- From: Kingsley Idehen <kidehen@openlinksw.com>
- Date: Thu, 21 Aug 2008 14:20:54 -0400
- To: Adrian Walker <adriandwalker@gmail.com>
- CC: axel.polleres@deri.org, public-sparql-dev@w3.org, public-lod@w3.org
Adrian Walker wrote:
> Hi Kingsley --
>
> You wrote...
>
> Re. SPARQL & Aggregates, see:
> http://esw.w3.org/topic/SPARQL/Extensions/Aggregates
>
> Yes, that shows that some folks are thinking about the issues.
>
> But the fundamental problem is (as stated at the foot of that page)
> that different implementations of SPARQL aggregates are going ahead
> without any spec saying /*what */should be computed. This is the sad
> SQL history repeating itself, except it's going to be worse with
> on-the-fly linked RDF data than it was for SQL-with-known-data-tables.
>
> Cheers, -- Adrian
Adrian,
The Wiki post is kinda old.
Take SPARUL and SPARQL-BI as the models going forward. OpenLink
(Virtuoso) and HP (ARC) have worked hand in hand re. these enhancements,
and the collaboration will not be stopping anytime soon :-)
Kingsley
>
> Internet Business Logic
> A Wiki and SOA Endpoint for Executable Open Vocabulary English over
> SQL and RDF
> Online at www.reengineeringllc.com
> <http://www.reengineeringllc.com> Shared use is free
>
> Adrian Walker
> Reengineering
>
>
>
> On Thu, Aug 21, 2008 at 1:47 PM, Kingsley Idehen
> <kidehen@openlinksw.com <mailto:kidehen@openlinksw.com>> wrote:
>
> Adrian Walker wrote:
>
> Hi Axel --
>
> Good to see some thinking about fundamentals.
> The omission of negation from the SPARQL spec (and hence the
> need for your ingenious workarounds) seems to be based on a
> confusion that can perhaps be explained away like this....

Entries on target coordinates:
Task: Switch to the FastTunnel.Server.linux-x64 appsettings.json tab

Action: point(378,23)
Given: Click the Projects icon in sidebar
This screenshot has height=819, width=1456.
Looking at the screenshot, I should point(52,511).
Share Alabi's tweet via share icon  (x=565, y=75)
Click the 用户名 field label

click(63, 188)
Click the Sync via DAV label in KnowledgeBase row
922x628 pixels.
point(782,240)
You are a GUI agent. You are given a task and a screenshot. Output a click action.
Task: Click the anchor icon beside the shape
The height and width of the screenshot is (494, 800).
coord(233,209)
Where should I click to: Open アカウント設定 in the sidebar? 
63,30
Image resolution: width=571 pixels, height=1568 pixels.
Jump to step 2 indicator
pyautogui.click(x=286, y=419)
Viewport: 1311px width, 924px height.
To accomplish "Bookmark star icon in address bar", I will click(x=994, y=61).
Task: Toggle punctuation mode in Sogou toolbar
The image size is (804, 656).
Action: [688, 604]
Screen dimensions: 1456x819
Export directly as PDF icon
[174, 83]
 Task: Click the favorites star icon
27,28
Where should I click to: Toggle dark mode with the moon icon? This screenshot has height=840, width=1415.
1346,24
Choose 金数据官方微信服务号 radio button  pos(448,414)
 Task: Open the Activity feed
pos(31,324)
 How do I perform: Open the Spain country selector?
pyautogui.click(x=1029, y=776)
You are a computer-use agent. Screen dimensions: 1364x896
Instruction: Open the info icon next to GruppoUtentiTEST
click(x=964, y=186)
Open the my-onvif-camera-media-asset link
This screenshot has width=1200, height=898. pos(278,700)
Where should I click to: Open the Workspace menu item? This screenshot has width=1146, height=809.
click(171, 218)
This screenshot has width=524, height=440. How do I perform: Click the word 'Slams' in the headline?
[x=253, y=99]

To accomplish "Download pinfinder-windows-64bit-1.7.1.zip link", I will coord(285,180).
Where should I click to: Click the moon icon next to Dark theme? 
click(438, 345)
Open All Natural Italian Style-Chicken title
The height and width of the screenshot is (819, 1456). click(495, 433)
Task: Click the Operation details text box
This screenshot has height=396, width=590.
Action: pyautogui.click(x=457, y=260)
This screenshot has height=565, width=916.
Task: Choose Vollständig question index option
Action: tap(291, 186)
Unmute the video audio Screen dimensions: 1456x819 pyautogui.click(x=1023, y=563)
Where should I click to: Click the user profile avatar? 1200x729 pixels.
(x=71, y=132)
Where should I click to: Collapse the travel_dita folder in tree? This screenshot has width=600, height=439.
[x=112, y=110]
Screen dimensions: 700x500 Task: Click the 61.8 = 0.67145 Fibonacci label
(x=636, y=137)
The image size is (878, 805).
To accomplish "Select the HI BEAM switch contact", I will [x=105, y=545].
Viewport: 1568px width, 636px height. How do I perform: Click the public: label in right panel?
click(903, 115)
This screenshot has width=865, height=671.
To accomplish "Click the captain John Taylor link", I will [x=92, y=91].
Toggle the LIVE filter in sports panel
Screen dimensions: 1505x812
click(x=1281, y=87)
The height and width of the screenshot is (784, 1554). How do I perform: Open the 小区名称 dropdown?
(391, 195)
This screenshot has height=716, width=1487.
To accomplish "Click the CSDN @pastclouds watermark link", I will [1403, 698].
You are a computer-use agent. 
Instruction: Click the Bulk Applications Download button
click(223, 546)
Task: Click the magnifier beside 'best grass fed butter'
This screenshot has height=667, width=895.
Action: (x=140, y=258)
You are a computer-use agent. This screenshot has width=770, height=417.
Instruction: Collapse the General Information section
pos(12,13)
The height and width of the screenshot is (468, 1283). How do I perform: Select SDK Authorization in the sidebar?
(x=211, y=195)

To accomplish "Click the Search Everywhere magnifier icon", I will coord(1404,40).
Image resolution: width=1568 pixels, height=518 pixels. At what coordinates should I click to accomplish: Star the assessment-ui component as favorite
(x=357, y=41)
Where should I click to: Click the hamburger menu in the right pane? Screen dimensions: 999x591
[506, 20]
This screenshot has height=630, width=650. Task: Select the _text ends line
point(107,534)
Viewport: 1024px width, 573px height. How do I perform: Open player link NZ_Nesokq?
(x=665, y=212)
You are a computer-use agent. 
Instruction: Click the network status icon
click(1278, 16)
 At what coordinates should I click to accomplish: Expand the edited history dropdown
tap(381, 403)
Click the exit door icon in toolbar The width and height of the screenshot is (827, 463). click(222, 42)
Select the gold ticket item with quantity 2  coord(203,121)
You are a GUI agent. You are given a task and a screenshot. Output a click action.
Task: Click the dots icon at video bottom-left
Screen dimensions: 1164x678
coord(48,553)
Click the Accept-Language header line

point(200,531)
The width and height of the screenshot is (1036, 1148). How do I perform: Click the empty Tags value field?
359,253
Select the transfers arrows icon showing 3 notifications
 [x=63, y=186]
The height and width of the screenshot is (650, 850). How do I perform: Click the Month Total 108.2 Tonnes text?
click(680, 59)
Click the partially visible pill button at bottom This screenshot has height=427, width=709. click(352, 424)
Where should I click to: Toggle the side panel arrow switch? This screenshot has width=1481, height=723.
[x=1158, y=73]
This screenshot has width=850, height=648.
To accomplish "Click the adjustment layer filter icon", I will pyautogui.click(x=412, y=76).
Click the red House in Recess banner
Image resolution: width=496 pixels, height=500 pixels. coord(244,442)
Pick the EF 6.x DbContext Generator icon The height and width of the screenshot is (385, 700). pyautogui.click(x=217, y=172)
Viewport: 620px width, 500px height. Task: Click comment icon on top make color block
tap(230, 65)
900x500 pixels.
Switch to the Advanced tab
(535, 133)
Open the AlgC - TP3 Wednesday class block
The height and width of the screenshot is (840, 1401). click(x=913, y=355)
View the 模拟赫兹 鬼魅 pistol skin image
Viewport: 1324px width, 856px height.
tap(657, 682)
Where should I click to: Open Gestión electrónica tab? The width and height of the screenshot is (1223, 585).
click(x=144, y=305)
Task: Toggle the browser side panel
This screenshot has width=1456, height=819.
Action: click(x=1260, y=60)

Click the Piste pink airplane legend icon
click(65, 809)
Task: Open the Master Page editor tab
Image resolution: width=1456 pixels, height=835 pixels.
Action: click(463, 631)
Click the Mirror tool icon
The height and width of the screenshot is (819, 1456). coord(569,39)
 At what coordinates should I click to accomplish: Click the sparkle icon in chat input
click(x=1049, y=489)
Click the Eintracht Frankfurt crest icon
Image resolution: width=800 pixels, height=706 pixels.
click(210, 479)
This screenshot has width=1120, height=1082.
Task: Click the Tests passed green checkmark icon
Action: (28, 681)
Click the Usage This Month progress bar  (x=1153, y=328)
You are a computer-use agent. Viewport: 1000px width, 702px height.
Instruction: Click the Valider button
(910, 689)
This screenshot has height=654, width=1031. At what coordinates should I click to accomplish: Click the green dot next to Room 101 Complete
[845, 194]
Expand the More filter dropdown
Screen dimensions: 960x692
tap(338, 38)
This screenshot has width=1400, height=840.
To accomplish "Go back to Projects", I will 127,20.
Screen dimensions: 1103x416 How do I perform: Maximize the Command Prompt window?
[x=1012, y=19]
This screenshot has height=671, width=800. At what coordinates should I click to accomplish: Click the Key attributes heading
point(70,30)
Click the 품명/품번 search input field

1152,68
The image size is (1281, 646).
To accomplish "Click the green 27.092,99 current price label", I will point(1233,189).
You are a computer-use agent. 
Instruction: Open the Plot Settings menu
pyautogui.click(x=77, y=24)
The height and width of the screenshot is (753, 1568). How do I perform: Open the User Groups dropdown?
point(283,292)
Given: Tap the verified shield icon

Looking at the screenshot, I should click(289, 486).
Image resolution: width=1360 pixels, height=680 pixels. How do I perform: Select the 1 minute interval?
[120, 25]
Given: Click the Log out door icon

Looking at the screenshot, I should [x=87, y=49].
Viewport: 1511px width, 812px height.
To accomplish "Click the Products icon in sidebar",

### [Task directions]
Write a continuation of the mailing-list message about SPARQL aggregates and negation, picking up right after its final sentence.

### [Output below]
>
> What some semantic web folks seem to want is that when new
> facts are added, old conclusions don't go away. They want
> things to be monotonic, and they therefore deprecate SQL-style
> negation-as-failure (NAF).
>
> Now suppose an old conclusion p depends on ~r in a consistent
> theory, and that an update r is pending.
>
> We could just add r. p would still hold, but the new theory
> has both r and ~r. It's inconsistent. That means that a
> naive theorem prover can prove absolutely anything from it.
> A better theorem prover would probably refuse to compute with
> it. Neither is a desirable outcome.
>
> But wait. In most practical circumstances, adding r is a way
> of saying that ~r should be removed. So, take the update to
> mean "add r and also delete ~r". The new theory is
> consistent, and p no longer holds.
>
> So, the price of keeping consistency through an update is that
> an old conclusion p may no longer be entailed. Under
> consistent update, using classical logic and using NAF lead to
> the */same /*behavior.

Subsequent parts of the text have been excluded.